■ Saved data entries
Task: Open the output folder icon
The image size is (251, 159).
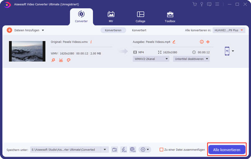Action: 115,150
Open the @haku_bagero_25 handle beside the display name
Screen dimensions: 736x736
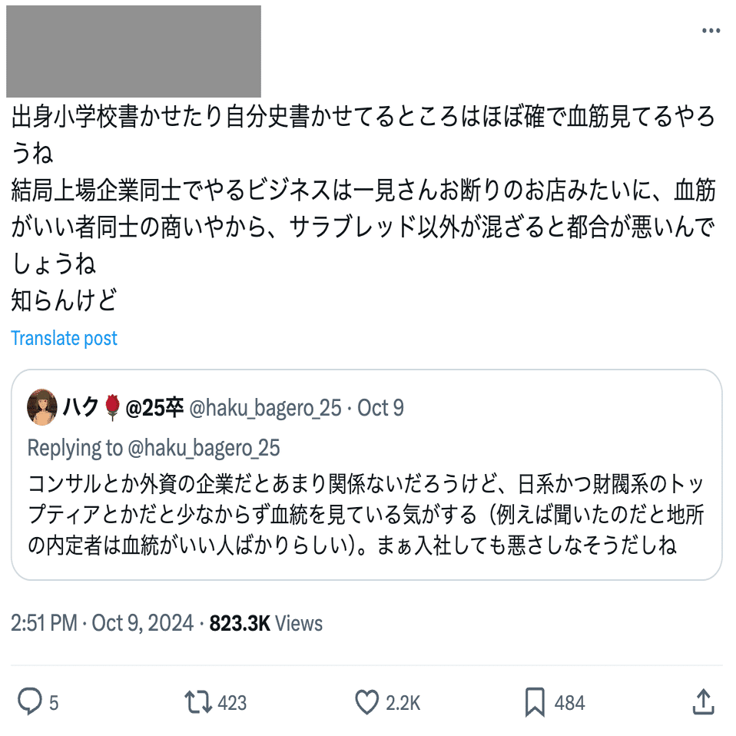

■ What this task involves
Your output must match the records word for word, apart from the images, which are left out.

■ Result of this task
Task: Open the output folder icon
The image size is (251, 159).
Action: 115,150
Open the @haku_bagero_25 handle beside the display name
Screen dimensions: 736x736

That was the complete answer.